Saturday, March 27, 2010

Does George Soros Want to Get a Cut Out of the Entire U.S. Housing Mortgage Market?

George Soros is out with a new commentary on the housing market. Some of his observations are accurate:
The business model of Fannie Mae and Freddie Mac is fundamentally unsound. These public-private partnerships were supposed to serve the public interest and the interest of shareholders. But this was never properly defined and reconciled.

Management’s interests were more closely allied with those of shareholders. They had an incentive to lobby Congress — both to expand homeownership and to protect and use their government-sponsored duopoly status.

The GSEs extended their activities from insuring and securitizing mortgages to building highly leveraged portfolios of securities by taking advantage of their implicit government backstop. They profited from the growth without bearing the risk of collapse: Heads they win, tails you lose.

The GSEs already had a checkered history, riddled with accounting irregularities.
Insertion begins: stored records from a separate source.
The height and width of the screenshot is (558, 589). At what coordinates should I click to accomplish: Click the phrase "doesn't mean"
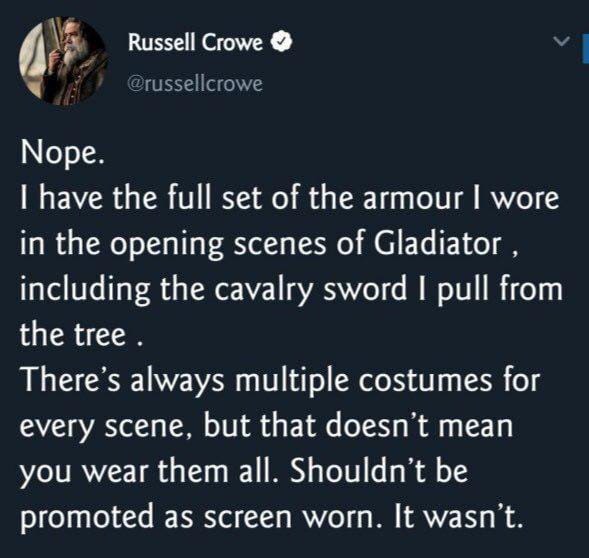[x=418, y=425]

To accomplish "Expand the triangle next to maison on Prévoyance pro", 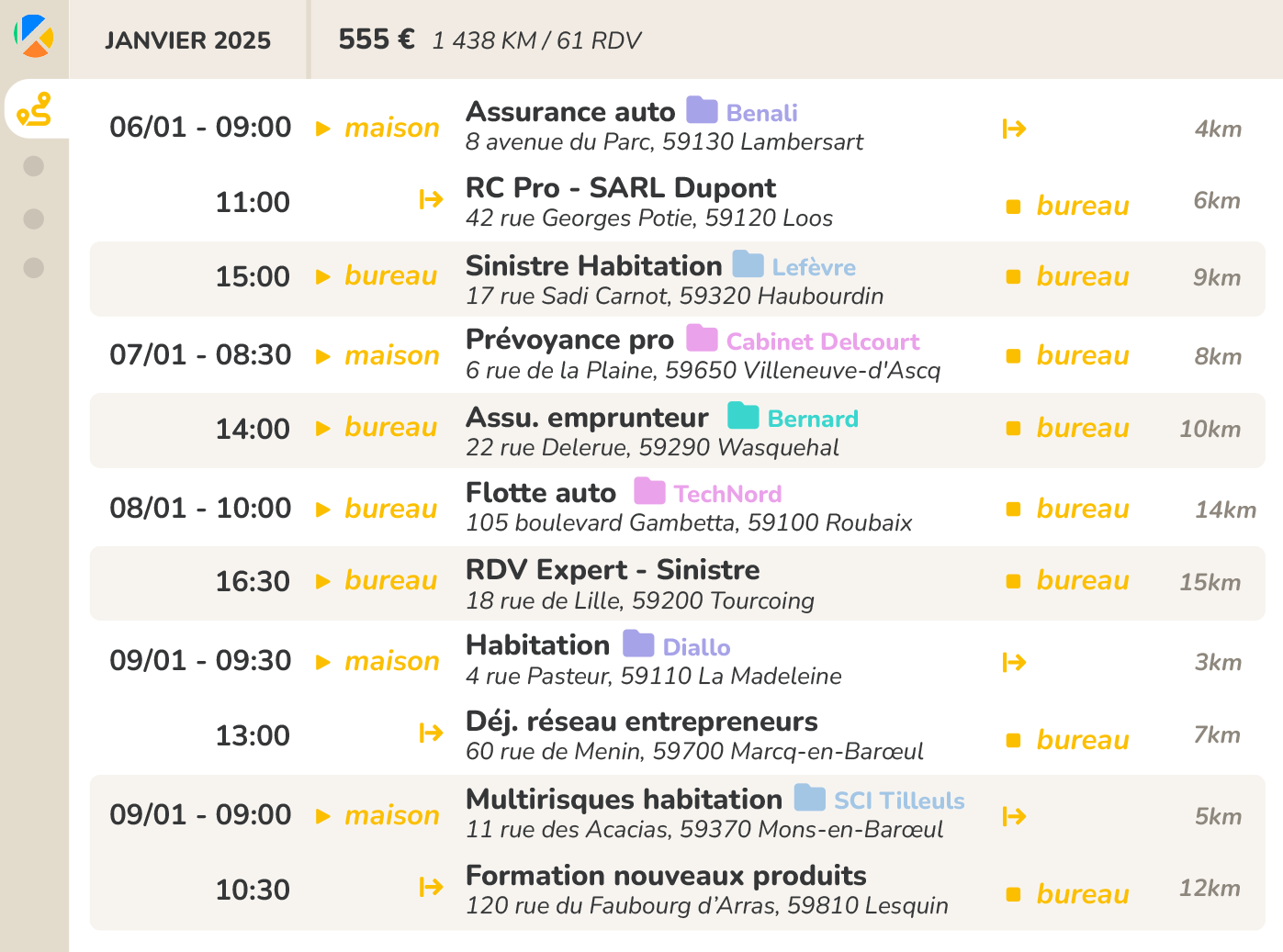I will pyautogui.click(x=322, y=356).
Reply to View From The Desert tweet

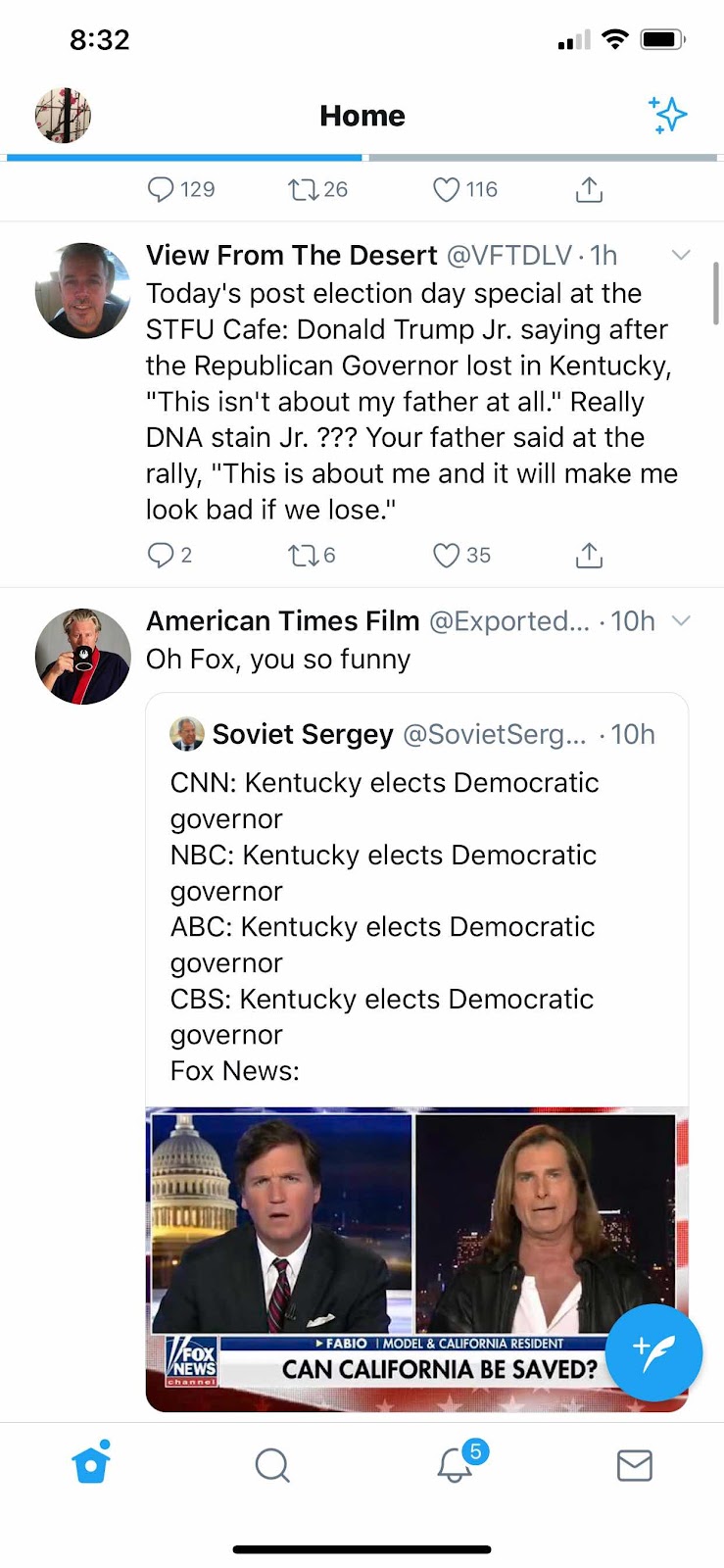tap(160, 556)
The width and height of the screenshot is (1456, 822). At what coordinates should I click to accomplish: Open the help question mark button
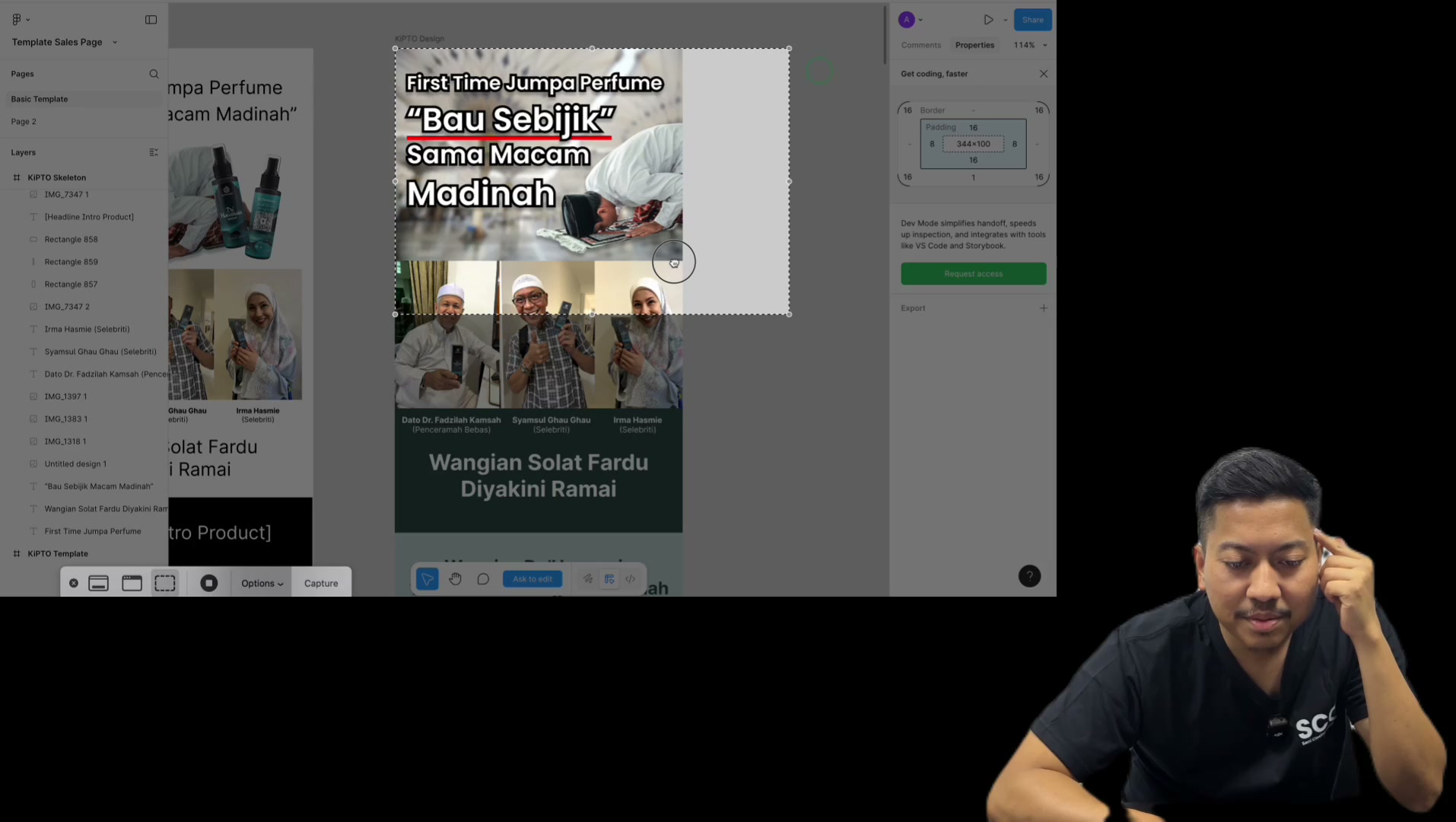1029,576
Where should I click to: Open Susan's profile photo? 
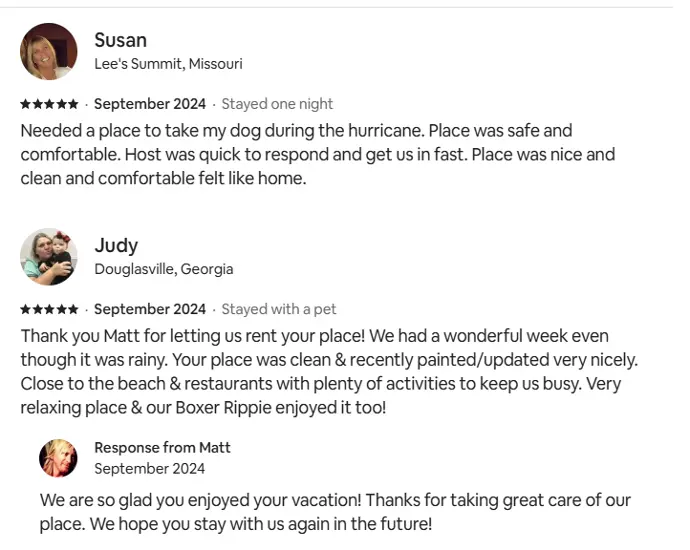coord(49,51)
Eventually, they blew up — at a huge loss to taxpayers that may exceed $400 billion
As I was reading this, though, the questions kept running through my head, "What's the angle?", "Why is Soros promoting this understanding?"

It didn't take me long to find out. Instead of recommending that the housing mortgage market be returned to the free market, Soros has a scheme that would micro-manage the mortgage market, the Danish model:
There is a proven mortgage financing system already up and running. The Danish model has been in use, continuously, since the aftermath of the Great Fire of Copenhagen in 1795. It has not prevented housing bubbles, but it has never broken down. And it proved its worth again in 2008.
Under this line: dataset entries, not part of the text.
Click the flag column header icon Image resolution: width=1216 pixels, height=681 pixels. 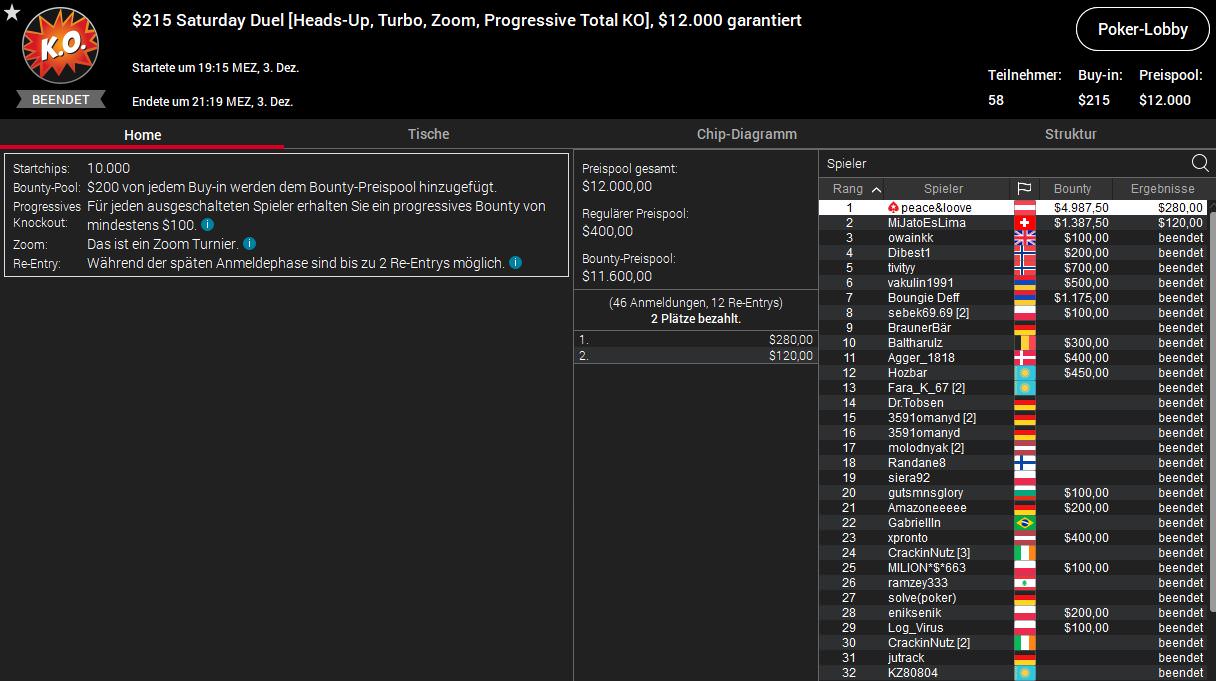point(1024,189)
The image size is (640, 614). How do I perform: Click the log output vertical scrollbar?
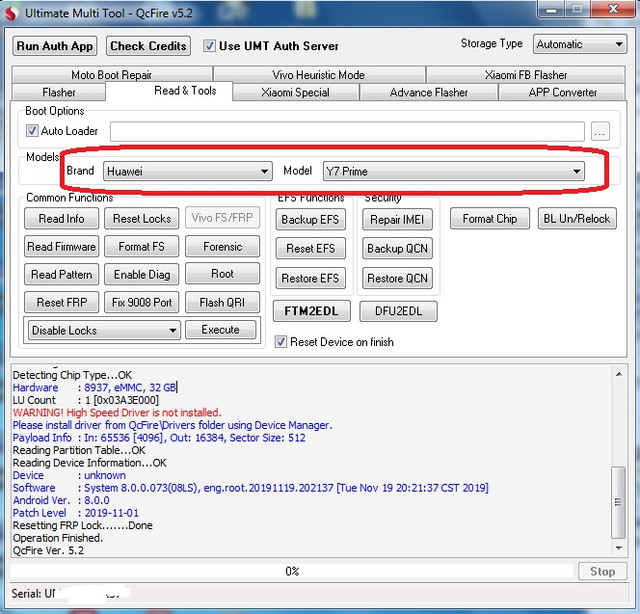pos(620,458)

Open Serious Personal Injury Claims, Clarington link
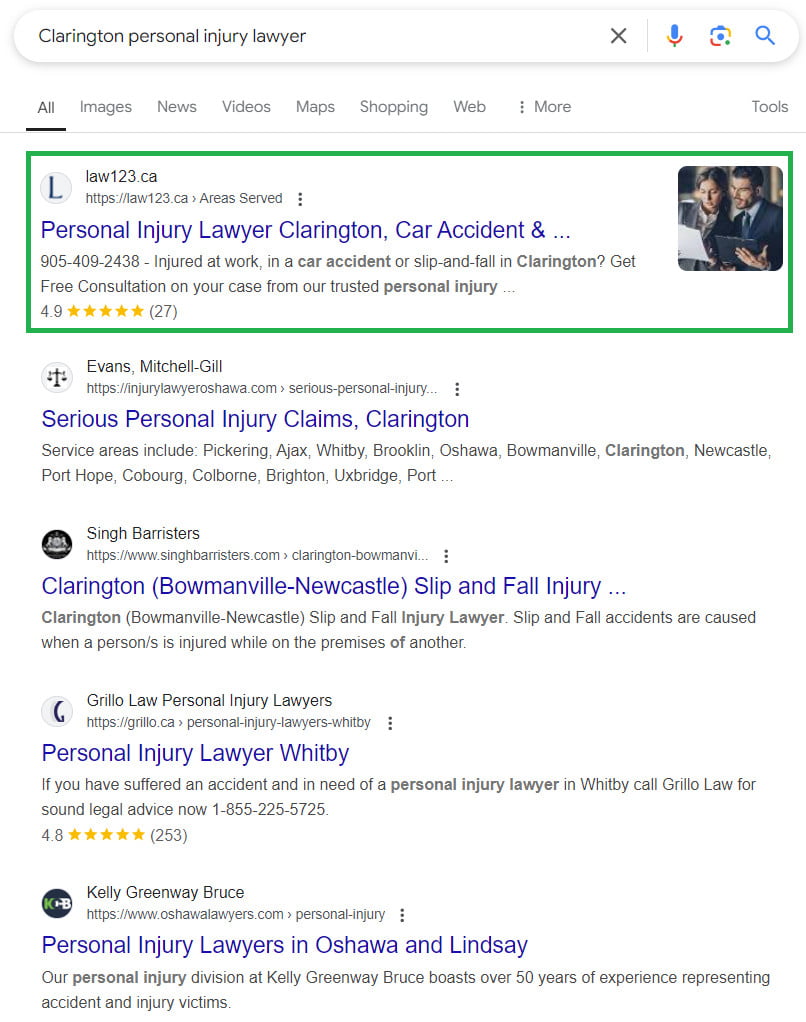255,418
In the Danish system, homeowners do not borrow from either a mortgage originator or a GSE. They borrow from the bond market, through a mortgage credit intermediary. Every mortgage is balanced by an equivalent amount of an identical, and openly traded, bond...Mortgage Credit Intermediaries operate the POB system. They help homeowners understand and navigate the process. Most important, MCIs bear the credit risk of the mortgages — they remain “on the hook” in the event of delinquency or default.
In other words, this one type of mortgage issuance method is one that might emerge in a free market. There is really nothing that makes this superior to the old fashioned bank that raises funds long term and them makes housing loans with the funds. So why is Soros promoting this one specific financing method? The answer doesn't come until the short bio at the end of Soros' article, but it is a whopper, and if you know Soros, it is not unexpected. It reads:
George Soros, philanthropist and financier, pioneered the introduction of the Danish mortgage finance system in Mexico with the support of then-Treasury Secretary Paul O’Neill. He now participates in a joint venture with the Danish financial system that helps countries use this approach.
He's in a damn joint venture running the Danish method. Which sounds to me like Soros has turned the Danish method into a way for money to be pumped into his pocket every time someone gets a mortgage using the Danish method. And now he wants that to include the entire U.S. housing mortgage market.

1 comment:

  1. Geithner talked "covered bonds" in his House hearing last week. Of course he left out the long line of sinners at Fannie and Freddie. Here are but two:

    1. Governing boards including Rahm Emanuel and Ken Duberstein.

    2. Randall Quarles as Treasury person responsible for the F siblings. Quarles landed a sweet spot with Carlyle Group.